### MATERIAL SUPPLIED
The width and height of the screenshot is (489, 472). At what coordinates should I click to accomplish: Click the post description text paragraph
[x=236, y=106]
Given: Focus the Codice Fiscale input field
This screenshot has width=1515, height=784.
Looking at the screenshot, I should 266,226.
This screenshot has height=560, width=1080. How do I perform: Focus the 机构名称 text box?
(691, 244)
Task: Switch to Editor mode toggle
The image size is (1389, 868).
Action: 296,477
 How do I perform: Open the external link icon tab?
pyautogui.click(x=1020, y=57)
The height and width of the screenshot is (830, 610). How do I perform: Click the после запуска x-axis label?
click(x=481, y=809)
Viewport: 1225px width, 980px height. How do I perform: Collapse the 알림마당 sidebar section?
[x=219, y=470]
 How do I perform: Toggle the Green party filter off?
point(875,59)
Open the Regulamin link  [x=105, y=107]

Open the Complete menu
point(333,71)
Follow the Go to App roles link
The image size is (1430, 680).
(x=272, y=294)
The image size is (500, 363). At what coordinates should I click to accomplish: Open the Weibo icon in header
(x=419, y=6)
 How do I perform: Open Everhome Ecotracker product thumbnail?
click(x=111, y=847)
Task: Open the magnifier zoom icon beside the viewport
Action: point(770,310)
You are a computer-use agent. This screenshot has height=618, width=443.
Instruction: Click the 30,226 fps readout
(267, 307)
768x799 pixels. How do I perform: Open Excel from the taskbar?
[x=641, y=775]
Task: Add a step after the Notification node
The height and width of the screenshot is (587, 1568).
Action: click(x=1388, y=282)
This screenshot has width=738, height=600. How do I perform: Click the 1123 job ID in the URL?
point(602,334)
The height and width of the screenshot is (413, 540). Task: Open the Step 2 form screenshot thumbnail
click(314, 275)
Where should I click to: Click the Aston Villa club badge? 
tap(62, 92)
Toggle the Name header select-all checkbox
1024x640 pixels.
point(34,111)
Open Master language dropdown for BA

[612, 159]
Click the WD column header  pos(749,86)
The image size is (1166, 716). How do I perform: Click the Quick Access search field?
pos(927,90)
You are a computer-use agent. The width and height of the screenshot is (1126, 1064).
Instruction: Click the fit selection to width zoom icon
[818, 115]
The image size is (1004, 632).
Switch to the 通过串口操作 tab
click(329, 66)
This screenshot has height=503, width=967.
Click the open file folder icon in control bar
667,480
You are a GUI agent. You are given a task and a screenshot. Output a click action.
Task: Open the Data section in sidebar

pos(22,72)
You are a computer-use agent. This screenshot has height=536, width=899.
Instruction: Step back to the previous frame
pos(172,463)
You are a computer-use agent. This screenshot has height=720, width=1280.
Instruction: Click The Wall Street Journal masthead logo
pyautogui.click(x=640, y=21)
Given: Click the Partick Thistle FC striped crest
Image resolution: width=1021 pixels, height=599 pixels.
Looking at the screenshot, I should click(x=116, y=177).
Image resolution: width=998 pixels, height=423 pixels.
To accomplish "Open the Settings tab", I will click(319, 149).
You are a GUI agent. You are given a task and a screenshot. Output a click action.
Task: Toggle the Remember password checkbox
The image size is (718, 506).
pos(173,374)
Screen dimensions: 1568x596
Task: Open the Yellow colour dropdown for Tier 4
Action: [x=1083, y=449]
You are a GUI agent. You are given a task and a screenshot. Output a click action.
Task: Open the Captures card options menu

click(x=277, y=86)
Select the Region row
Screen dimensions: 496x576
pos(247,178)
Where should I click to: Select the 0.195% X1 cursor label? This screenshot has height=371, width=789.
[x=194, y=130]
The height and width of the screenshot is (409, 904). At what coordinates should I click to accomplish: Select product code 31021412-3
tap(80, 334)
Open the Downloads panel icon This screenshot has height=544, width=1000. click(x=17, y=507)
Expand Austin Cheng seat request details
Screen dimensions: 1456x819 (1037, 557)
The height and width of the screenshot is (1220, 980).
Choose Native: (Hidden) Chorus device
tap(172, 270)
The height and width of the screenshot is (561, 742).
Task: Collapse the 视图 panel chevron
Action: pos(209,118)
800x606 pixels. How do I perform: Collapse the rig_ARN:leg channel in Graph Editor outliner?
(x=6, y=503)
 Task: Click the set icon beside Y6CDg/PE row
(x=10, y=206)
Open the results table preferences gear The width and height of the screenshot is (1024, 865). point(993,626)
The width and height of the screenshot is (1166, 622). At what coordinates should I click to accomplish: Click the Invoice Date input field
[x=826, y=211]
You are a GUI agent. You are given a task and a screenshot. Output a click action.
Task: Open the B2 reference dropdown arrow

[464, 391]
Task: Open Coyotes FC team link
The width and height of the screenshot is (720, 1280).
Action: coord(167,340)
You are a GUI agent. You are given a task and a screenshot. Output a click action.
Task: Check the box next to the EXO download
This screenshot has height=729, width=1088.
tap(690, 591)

### ASSIGNMENT
Reproduce the final stretch of the data above: every line from the one holding "The height and width of the screenshot is (1220, 980)." through the end, inclusive, exactly as written and nothing else.

### RESPONSE TO THE EXERCISE
The height and width of the screenshot is (1220, 980).
Choose Native: (Hidden) Chorus device
tap(172, 270)
The height and width of the screenshot is (561, 742).
Task: Collapse the 视图 panel chevron
Action: pos(209,118)
800x606 pixels. How do I perform: Collapse the rig_ARN:leg channel in Graph Editor outliner?
(x=6, y=503)
 Task: Click the set icon beside Y6CDg/PE row
(x=10, y=206)
Open the results table preferences gear The width and height of the screenshot is (1024, 865). point(993,626)
The width and height of the screenshot is (1166, 622). At what coordinates should I click to accomplish: Click the Invoice Date input field
[x=826, y=211]
You are a GUI agent. You are given a task and a screenshot. Output a click action.
Task: Open the B2 reference dropdown arrow

[464, 391]
Task: Open Coyotes FC team link
The width and height of the screenshot is (720, 1280).
Action: coord(167,340)
You are a GUI agent. You are given a task and a screenshot. Output a click action.
Task: Check the box next to the EXO download
This screenshot has height=729, width=1088.
tap(690, 591)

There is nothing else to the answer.